You already know the reason for both those things is lazy evaluation, because you read the title of this page. In general lazy evaluation means that the program only performs one or more operations when it needs to actually evaluate something; otherwise, it saves a of list of the operations it has to perform if an evaluation is required.1

That may be difficult to grasp. Let’s work through an example step-by-step. Start a new notebook kernel or command-line session. Execute the following lines one-by-one, either each in its own notebook cell or one line at a time (translating from Python to C++ as needed).

import ROOT

That line took a while, but that’s to be expected as you’re setting up a large library like ROOT. (In C++, the same thing happens when you start a notebook/session.)

dataframe = ROOT.RDataFrame("tree1","experiment.root")

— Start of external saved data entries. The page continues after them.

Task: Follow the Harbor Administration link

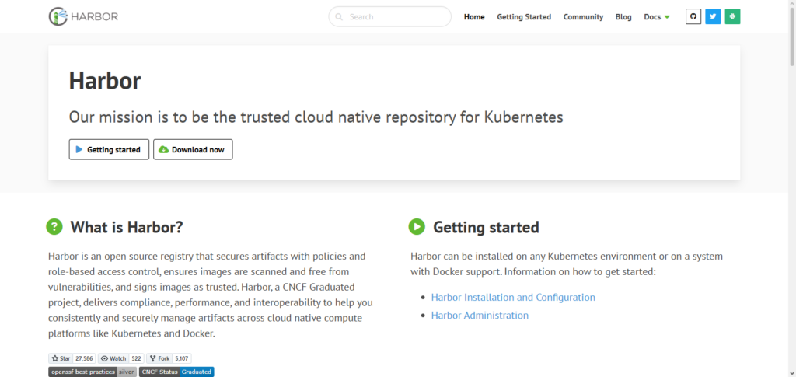Action: (480, 316)
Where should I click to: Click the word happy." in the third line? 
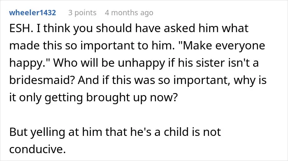point(30,63)
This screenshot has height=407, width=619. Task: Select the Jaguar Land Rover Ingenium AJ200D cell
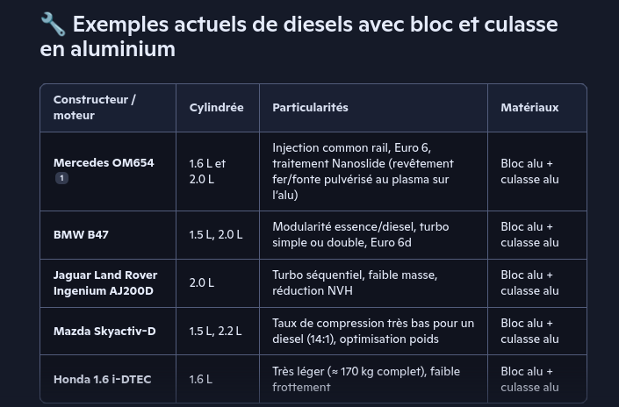pos(105,282)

That line was fast. Let’s keep going.

ptcuthist = dataframe.Define("pt","sqrt(px*px+py*py)") \
                     .Filter("pt<10") \
                     .Histo1D("pt")

That took no time at all, and it was a complex line. Hmm…

canvas = ROOT.TCanvas()

ROOT defines canvases quickly. Good!

ptcuthist.Draw()

Now we have a delay! Drawing the histogram onto the canvas takes a long time, but the complicated definition of ptcuthist took almost no time.

Note

If you want, you can finish by drawing the canvas:

canvas.Draw()

That might take a few seconds, but the delay can be attribute to the system putting together the graphics resources to create the image.

That was an example of lazy evaluation. RDataFrame built up a list of tasks in memory, but didn’t perform any of those tasks yet. Only when you typed ptcuthist.Draw() did the program have to actually read the n-tuple (also known as performing the event loop) in order to draw the histogram.

Let’s get precise

You might object that I used hazy, relative phrases like “no time at all” and “delay”. If you did, congratulations! You’re thinking like a scientist.

Let’s make a measurement. If you’re working in a notebook, or you’re using ipython, you have access to the %%time magic command. Repeat the above walkthrough, but put %%time as the first line of every cell. For example:

# First cell
%%time
dataframe = ROOT.RDataFrame("tree1","experiment.root")

# Second cell
%%time
ptcuthist = dataframe.Define("pt","sqrt(px*px+py*py)") \
                     .Filter("pt<10") \
                     .Histo1D("pt")

…and so on.

The exact values you get will depend on many factors; e.g., whether you’re doing this walkthrough in C++ or Python; which Jupyter server you’re using; how many other users are on the same system. That’s why I’m not quoting any hard numbers here.

When I try this on my Jupyter notebook, I see that the execution speed of ptcuthist.Draw() is on the order of a couple of seconds, while the other commands take less than a second at most.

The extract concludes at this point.